Before the first-place Indians took on the AL Central rival Detroit Tigers, Adams was joined by 300 fans who played various-sized drums as they marched around the ballpark’s warning track.

Then Adams and former Indians outfielder Joe Charboneau combined on a unique ceremonial first pitch. Charboneau went to the mound and tossed a baseball – which Adams “hit” with a swing of his drum.

Adams’ first game was on Aug. 24, 1973, an 11-5 win over the Texas Rangers. No. 3,000 came Tuesday night, a 7-2 victory over the Kansas City Royals.

“I never intended to do this; now I never intend to stop,” Adams said. “I just showed up one night, thought it was a cool thing to do. Then I came back again and then again.”

Adams said his total includes postseason play and claims he has missed only 37 games no matter what the weather at old Cleveland Stadium or, since 1994, Progressive Field.

“The only thing that keeps me away is when I can’t get off work,” he said.

The Indians presented Adams with a check that covered the cost of what he paid for the now-tattered but still booming drum at a garage sale nearly 38 years ago — 25 dollars.

Meanwhile, Indians trainer Lonnie Soloff said the team’s veteran designated hitter Travis Hafner will wear a protective walking boot on his injured right foot when not in uniform.

The Indians have not ruled out a trip to the disabled list for Hafner, who has missed the past three games because of the strained tendon on the bottom of his foot.

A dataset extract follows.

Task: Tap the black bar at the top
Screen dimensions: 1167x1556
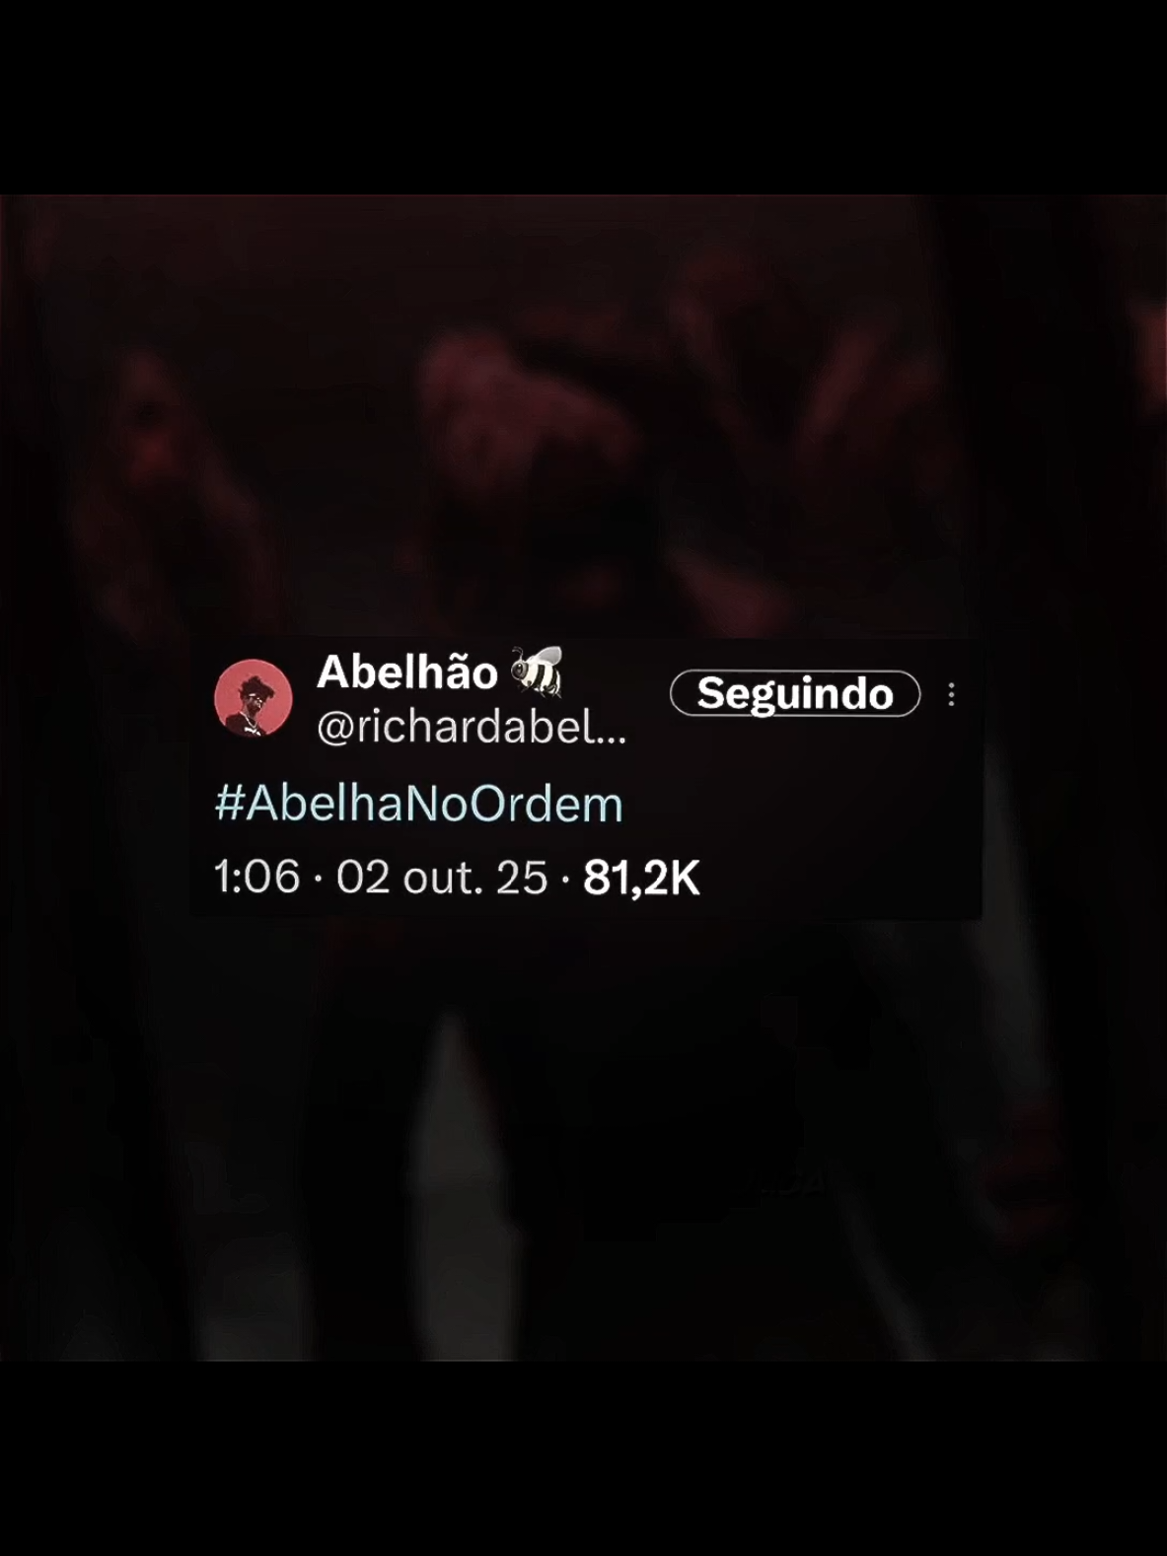Action: point(583,97)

He’ll be re-examined Monday.


San Francisco Giants third baseman Pablo Sandoval broke a bone in his right wrist and is expected to miss four to six week for the struggling World Series champs.

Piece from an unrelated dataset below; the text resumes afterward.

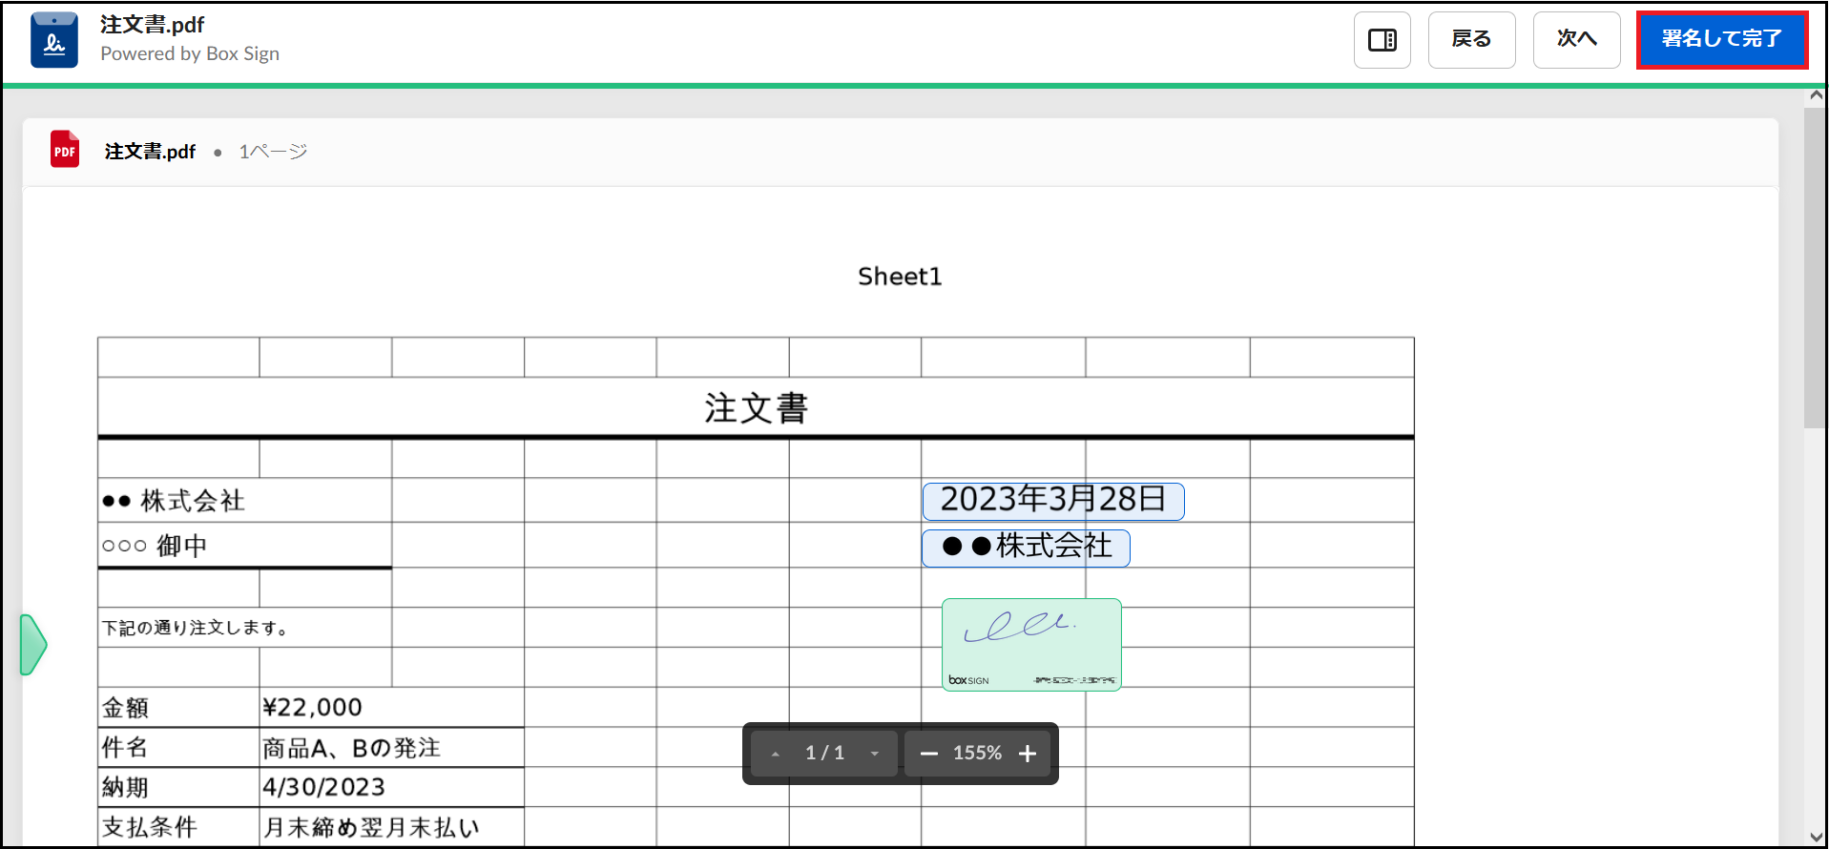Click the green field navigation arrow marker

pos(33,645)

An MRI exam revealed the injury to the hamate bone and the base of the hand, and Giants head athletic trainer Dave Groeschner said Sandoval probably will have surgery Tuesday in Arizona.


Andre Ethier has extended his major-league record for the longest April hitting streak to 26 games.

The Dodgers’ All-Star right fielder dumped an opposite-field single into left on the first pitch from San Diego’s Tim Stauffer with one out in the fourth inning in Los Angeles.

The streak is the longest by a Dodger since Willie Davis’ franchise-record 31-gamer in 1969. Ethier’s hit was his 40th of the season, tying the club record for April – shared by Mike Piazza (1996) and Rafael Furcal (2008).


An abdominal injury to Nationals third baseman Ryan Zimmerman that first surfaced as a minor nuisance in spring training is now a tear that requires surgery and will sideline him for about six weeks.

General manager Mike Rizzo said Zimmerman will have surgery in Philadelphia on Tuesday.

The injury first occurred during spring training, and the injury never improved.


Emilio “Millito” Navarro, believed to be the oldest living professional baseball player, died Saturday in his homeland of Puerto Rico. He was 105.

The former Negro Leagues star died while surrounded by relatives, said a statement from his family. He was hospitalized Wednesday in the southern coastal city of Ponce after having a small heart attack.

Navarro was elected to the Puerto Rico Baseball Hall of Fame in 1992 and the Puerto Rican Sports Hall of Fame in 2004.

The 5-foot-5 infielder was the first Puerto Rican to play in the Negro Leagues.